Yes, it IS my bloggie, and I can whine if I want to. But I do apologize if anyone was offended, annoyed, or just plain bored. I'm trying to find healthy ways of venting my anger and frustration, and blogging seems to be one of those ways. I COULD write in my journal, and I DO, but blogging about stuff just feels so...cleansing. Getting it out there into the universe. Ether. Blogiverse. Wherever it goes. It feels like the proverbial weight slipping off of my shoulders.
However, I COMPLETELY understand if you don't particularly want to read those types of posts! I can try and remember to put a warning in the title: something like "Caution: Contains Whining. May Not Be Suitable For Those Who Have Enough Crap Going On In Their Own Lives and Feel No Need To Read About Someone Else's, ThankYouVeryMuch."
Or maybe I could put a code word in the title.

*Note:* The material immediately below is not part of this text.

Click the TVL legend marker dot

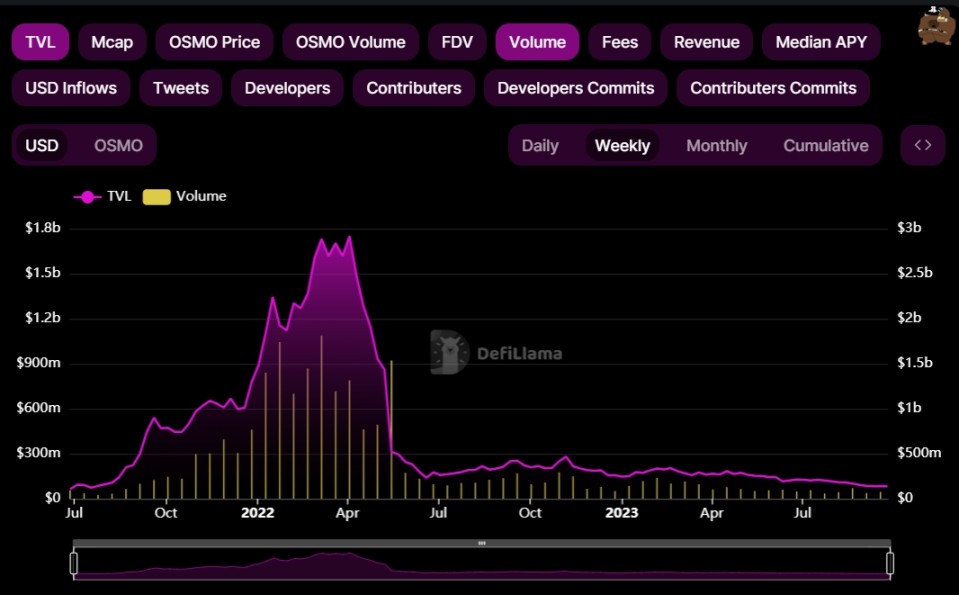point(88,196)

Like "WCWMNBSFTWHECGOITOLAFNNTRASETYVM." Which takes almost as long to type.
Hmmm...I'll figure SOMETHING out!
It just all came to a head, y'know? The house, the money issues, the lack of time off, getting sick, subbing a ton of classes, the issues at work, and now the kids' school vacation. Plus, watching and reading stuff that literally makes me insane. The news. The commentary that passes itself off as news. That episode of "Dr. Oz" that was all about Autism but ended up not being helpful AT ALL and just made me more nervous, addled, and hopeless.
The feeling I sometimes get that I am drowning. That I have no control over anything, that my life isn't my own, that if I don't get some time to myself SOON I am going to explode. But there IS no time on the horizon.

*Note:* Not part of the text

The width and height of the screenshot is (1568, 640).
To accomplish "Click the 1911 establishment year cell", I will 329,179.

I have to MAKE time. Because no one is gonna hand it to me. There's no fairy godmother waiting to wave her magic wand and make time stop for a while so I can get my bearings again. I have to demand it. And if others don't like it, that's their problem, not mine.
I have to stop letting myself get sucked into political discussions on Facebook. They only stress me out and take even more time away.
I need to stop feeling guilty over little things. Like the number of books I've bought over the last few years. If I figure in how much I HAVEN'T spent on things like going to the movies, or out to dinner, or meeting friends for coffee, or going to a spa day (or even a mani-pedi or getting my Bert-from-Sesame-Street-eyebrows waxed), or going on vacation, or shopping anywhere other than the grocery store, then I'm doing OK.
Reading is the only real ME time I get. Yes, I'm spending more time at the library and less at the bookstore these days, but there's no need for me to feel guilty over actually buying some books when 95% of my time and energy is put towards other people.
Besides, I donate A LOT of those books to the library, so I'm sharing the wealth.
So. More lessons learned.
I'm off to finish reading "Emily the Strange: The Lost Days."